Dunkerque attend son film

Photo par Pascal Guillon

Dunkerque, à l’extrémité nord de la France, ne compte pas beaucoup sur le tourisme, en dépit de ses kilomètres de plages de sable fin. Raffineries, aciérie, usine Alcan aluminium, industries pétrochimiques, terminal méthanier, centrale nucléaire, chantiers navals, cette ville de 90 000 habitants (grande région urbaine de 250 000) est avant tout industrielle. Les touristes qui recherchent les vieux bâtiments historiques seront déçus, car la ville a été complètement détruite pendant la guerre et n’a reconstruit à l’identique qu’une poignée d’édifices clé, comme la mairie. Le climat n’aide pas beaucoup non plus. Cent dix-huit jours de pluie par an, en moyenne, c’est certes mieux que Vancouver, mais ce n’est tout de même pas la Côte d’Azur. En plein été, les baigneurs les plus hardis osent se jeter dans les vagues, mais la mer du Nord ne sera jamais la Méditerranée.

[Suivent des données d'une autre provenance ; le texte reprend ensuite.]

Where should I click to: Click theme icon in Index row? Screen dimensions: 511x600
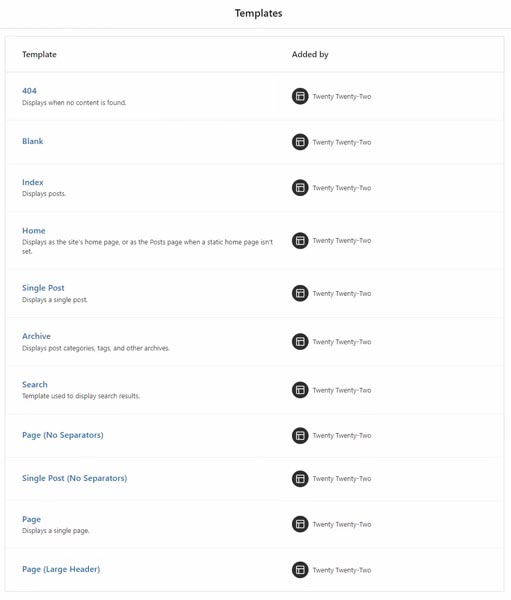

La ville fait tout de même des efforts pour attirer des touristes notamment avec son carnaval annuel. En été, les plages du quartier de Malo-Les-Bains attirent les visiteurs régionaux, qu’ils soient des autres villes du nord de la France ou de la Belgique, la frontière n’étant qu’à une dizaine de kilomètres. Le musée maritime mérite bien une visite. Mais de façon générale, la municipalité se résigne à ce que le tourisme ne soit qu’un secteur secondaire, voire marginal, dans une région résolument tournée vers les activités portuaires et industrielles. Mais cette année, les décideurs du secteur touristique de Dunkerque sont plein d’espoir, grâce à un film qui sortira cet été (21 juillet au Canada) et dont le titre (en anglais) n’est autre que Dunkirk.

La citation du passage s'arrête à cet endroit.